Screenshot grounding data

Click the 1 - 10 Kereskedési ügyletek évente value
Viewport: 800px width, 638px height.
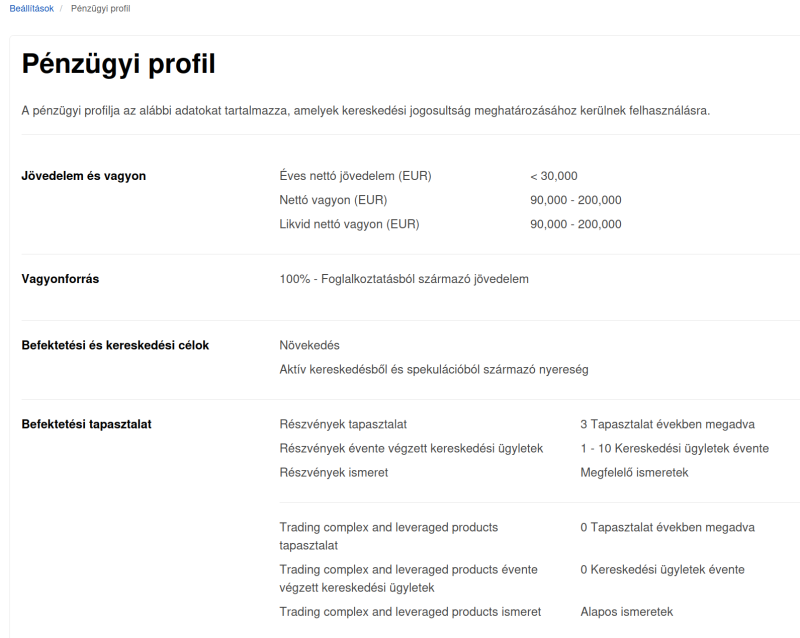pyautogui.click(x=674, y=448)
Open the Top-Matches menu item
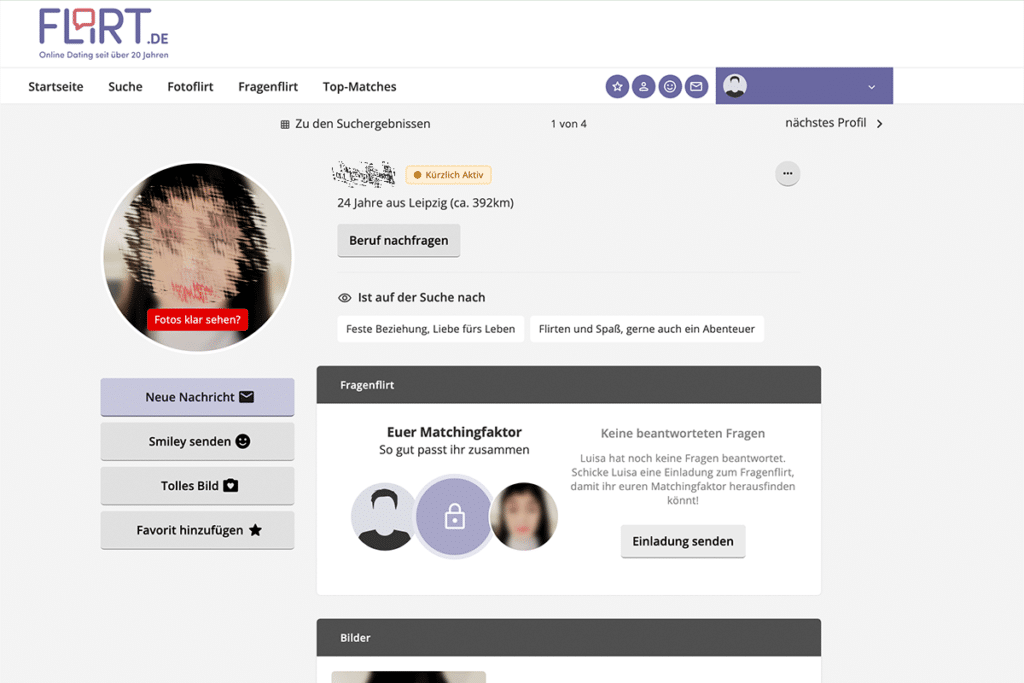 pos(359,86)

▶ **EXERCISE AIM**: Output every entry above exactly, minus the pictures.

▶ **SOLUTION**:
Click the 1 - 10 Kereskedési ügyletek évente value
Viewport: 800px width, 638px height.
pyautogui.click(x=674, y=448)
Open the Top-Matches menu item
 pos(359,86)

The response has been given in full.